Standard Criterion Item Actions
1. Clinical governance Governance, leadership and culture Governance, leadership and culture 1.1
Organisational leadership 1.3
Clinical leadership 1.6
Patient safety and quality systems Policies and procedures 1.7
Measurement and quality improvement 1.9
Risk management 1.10
Incident management systems and open disclosure 1.11
Feedback and complaints management 1.13, 1.14
Diversity and high-risk groups 1.15
Safe environment for the delivery of care Safe environment 1.29, 1.30
2. Partnering with consumers Partnering with patients in their own care Healthcare rights and informed consent 2.4, 2.5
Sharing decisions and planning care 2.6, 2.7
4. Medication safety Documentation of patient information Medication reconciliation 4.5, 4.6
Adverse drug reactions 4.7
5. Comprehensive care Developing the comprehensive care plan Screening of risk 5.10
Clinical assessment 5.11
Developing the comprehensive care plan 5.13
Delivering comprehensive care Using the comprehensive care plan 5.14
Minimising patient harm Predicting, preventing and managing self-harm and suicide 5.31, 5.32
Predicting, preventing and managing aggression and violence 5.33, 5.34
Minimising restrictive practices: restraint 5.35
Minimising restrictive practices: seclusion 5.36
6. Communicating for safety Communication at clinical handover Clinical handover 6.8
Communication of critical information Communicating critical information 6.9, 6.10
8. Recognising and responding to acute deterioration Detecting and recognising acute deterioration, and escalating care Recognising acute deterioration 8.5
Escalating care 8.6
Responding to acute deterioration Responding to deterioration 8.12

The user guide provides detailed discussion, suggestions and examples on how health service organisations can integrate the above actions into their usual practice. For example, Standard 4 (Medication Safety) highlights the importance of taking a best possible medication history (BPMH). While this is important for all patients, studies have identified variance for the reconciliation of medications for physical and mental health conditions. Interruption to the provision of a patient’s regular medications may result in a deterioration of the original condition being treated and withdrawal symptoms. In the case of mental health, this may impact a patient’s decision making ability and result in poorer mental and physical health outcomes. It is recommended that a structured BPMH is taken by appropriately trained clinicians in a manner that does not stigmatise mental health issues or unintentionally discourage patients from revealing their existing treatment.

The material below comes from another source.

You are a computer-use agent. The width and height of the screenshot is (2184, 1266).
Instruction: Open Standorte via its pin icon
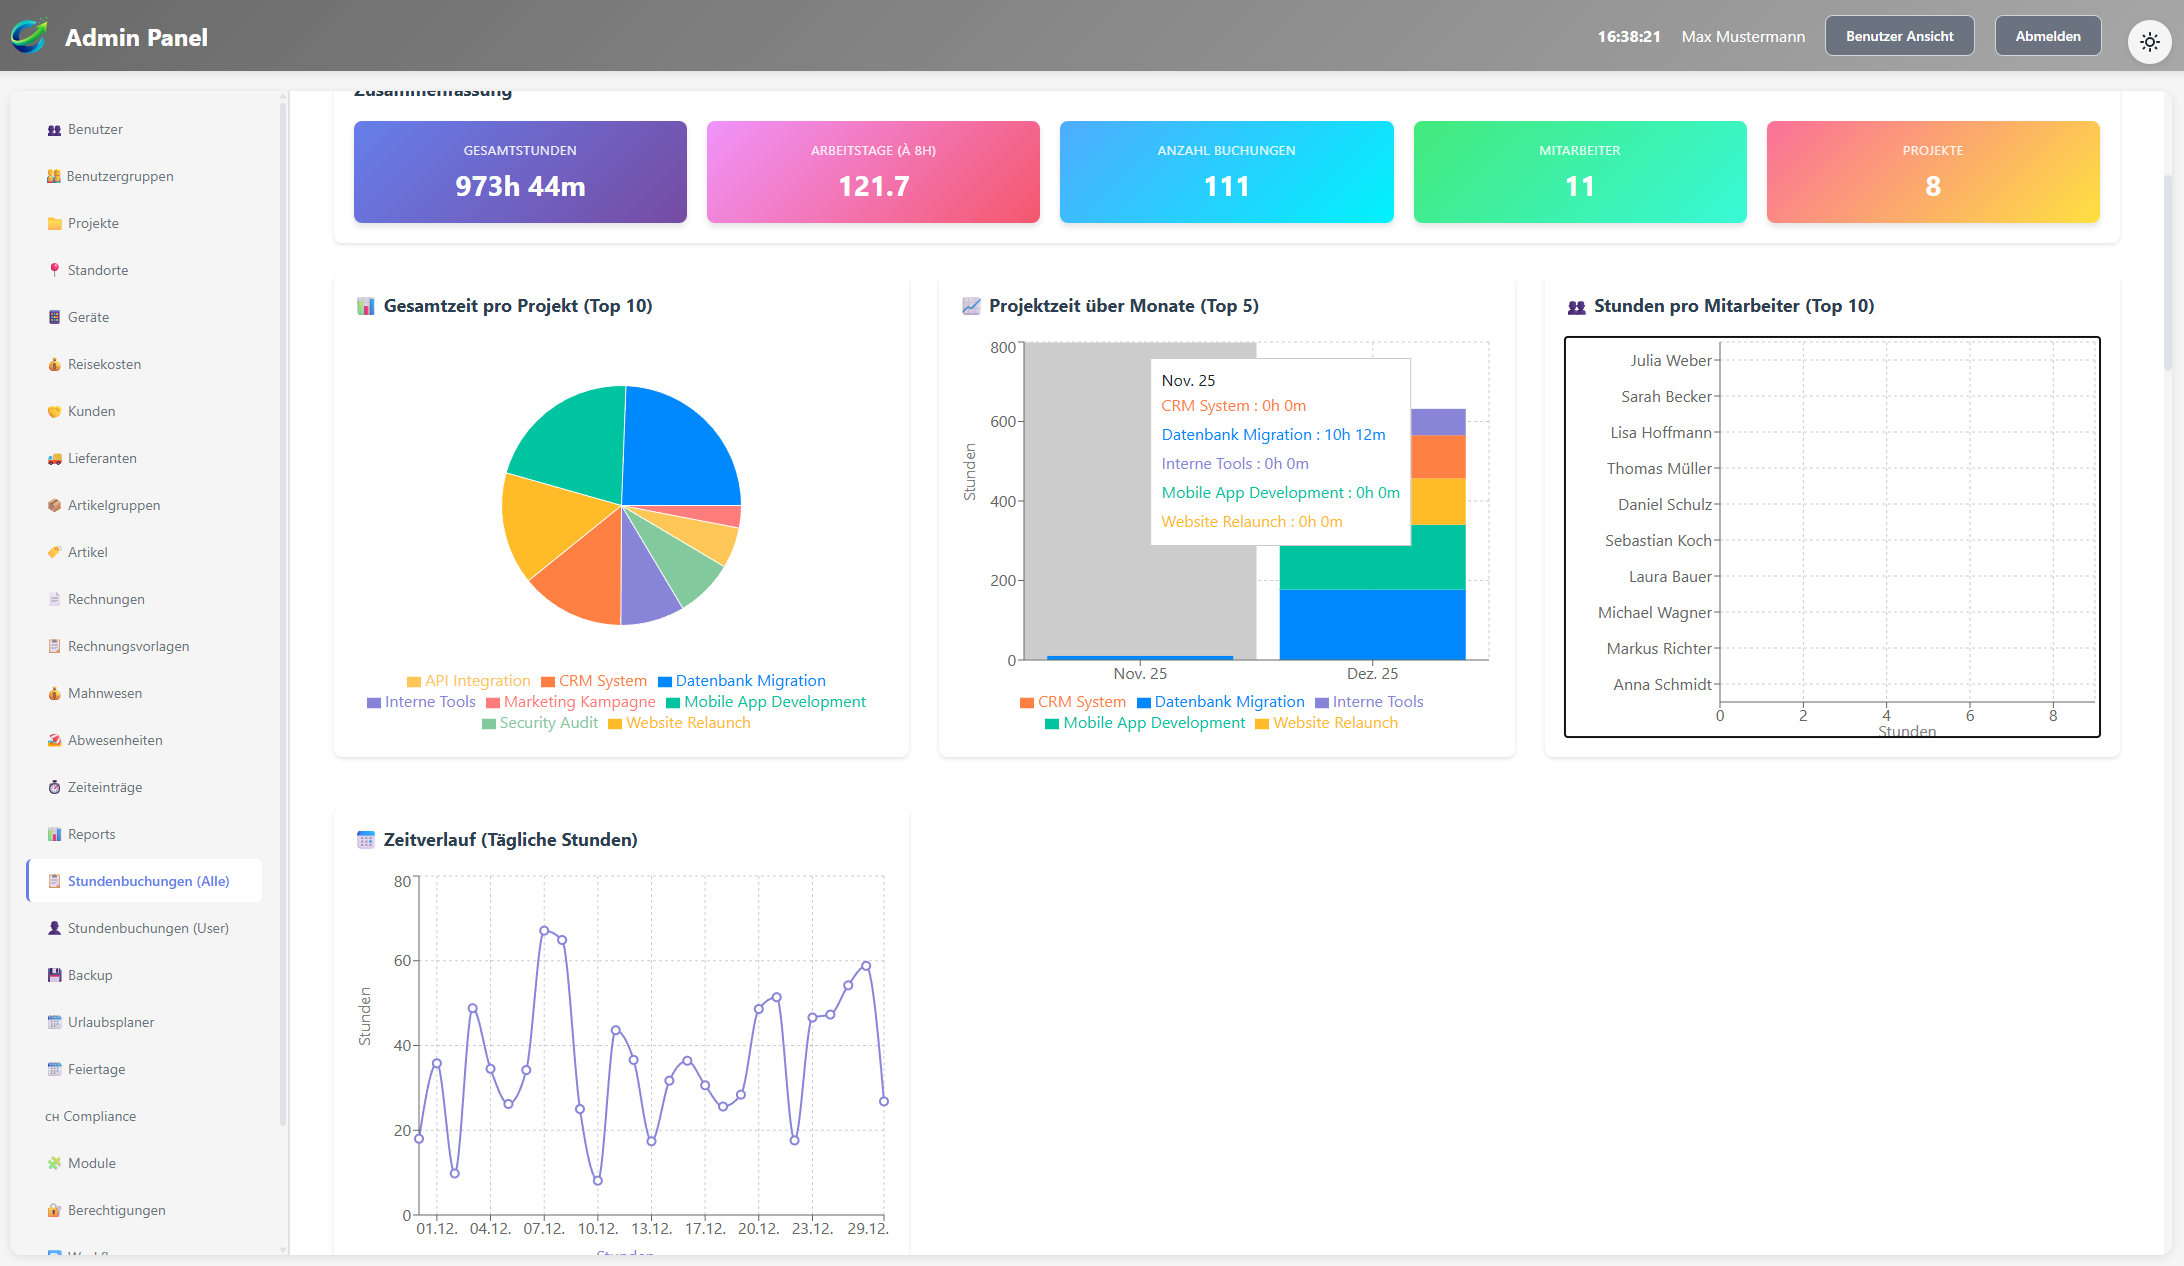pos(54,270)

The overarching principles of the NSQHS Standards are that caring for a person’s mental and physical health must be an integrated process. It is now mandatory for health services assessed under the NSQHS Standards to address the actions detailed in the second edition of the standards. For services also using the National Standards for Mental Health Services (NSMHS), the Commission produces a map to demonstrate the alignment of the two standards.